Recommendations on Standards for the Design of Medical Diagnostic Equipment for Adults with Disabilities, Advisory Committee Final Report

7.1 Basic Understanding of Diagnostic Imaging Equipment

One challenge to Advisory Committee deliberations about accessibility approaches for these technologies was that Committee members had fundamentally different understandings about what constitutes diagnostic imaging equipment. Members outside the imaging industry generally thought of the machine itself, upon which patients lie or sit and which “takes the picture,” as “diagnostic imaging equipment.” Manufacturers, however, hold a different understanding, founded upon existing FDA definitions (see below). As described in Section 4, in contrast to compact and mobile imaging technologies such as ultrasound and echocardiography machines, the imaging equipment covered by the accessibility standards is part of a system of interacting components, permanently mounted in fixed installations. Manufacturers see imaging equipment systems as an inextricably linked amalgam of the machine with its multiple technological components and accessories that generate the images and the spaces immediately surrounding the machine. These specially designed spaces must perform specific essential functions, such as supporting the equipment’s heavy weight, shielding ionizing radiation or magnetic fields, and providing specialized high power capacity electrical service. The machine that performs the imaging test does not operate in isolation; its immediate surroundings are integral to the performance and safety of diagnostic imaging equipment.
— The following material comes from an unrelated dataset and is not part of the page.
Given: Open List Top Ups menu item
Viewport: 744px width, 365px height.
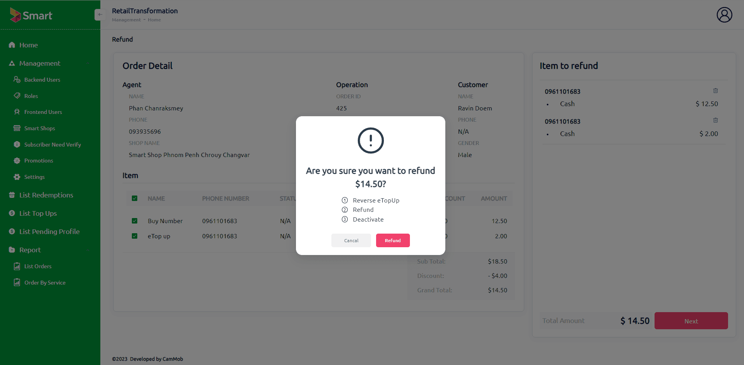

Considering diagnostic imaging equipment in this way, not as the imaging machine alone but as an integrated system with its accessories and installation, is consistent with regulations governing this equipment. As noted in Section 4.3.1, the U.S. Food and Drug Administration (FDA) classifies most diagnostic imaging technologies as Class II medical devices, most of which need FDA clearance (via a “510(k)” notification) prior to being placed on the market. In particular, Section 201(h) of the Federal Food Drug and Cosmetic Act includes accessories^KK with the definition of a medical device.^LL

During Advisory Committee and Imaging Equipment Subcommittee deliberations, considering imaging equipment from this integrated perspective led to recommendations about the development of imaging system “accessibility packages,” renamed “imaging system accessibility configurations” in this report to underscore the understanding of imaging equipment as a fully-integrated system of component parts, including its immediately surrounding space and accessories. Examples of what accessibility configurations might include appear in Section 7.3. First, however, Section 7.2 provides more details about the technological and scientific aspects of diagnostic imaging equipment, introduced in Section 4.3 that might influence efforts to provide access to the imaging machine itself.

Notes

^KK The term “device” (except when used in paragraph (n) of this section and in sections 331(i), 343(f), 352(c), and 362(c) of this title) means an instrument, apparatus, implement, machine, contrivance, implant, in vitro reagent, or other similar or related article, including any component, part, or accessory, which is— (1) recognized in the official National Formulary, or the United States Pharmacopeia, or any supplement to them, (2) intended for use in the diagnosis of disease or other conditions, or in the cure, mitigation, treatment, or prevention of disease, in man or other animals, or (3) intended to affect the structure or any function of the body of man or other animals, and which does not achieve its primary intended purposes through chemical action within or on the body of man or other animals and which is not dependent upon being metabolized for the achievement of its primary intended purposes.

^LL The IEC 60601-1 international standard for medical electrical equipment indicates that medical electrical equipment includes those accessories that are necessary to enable the normal use of the equipment which includes facilitation of its use.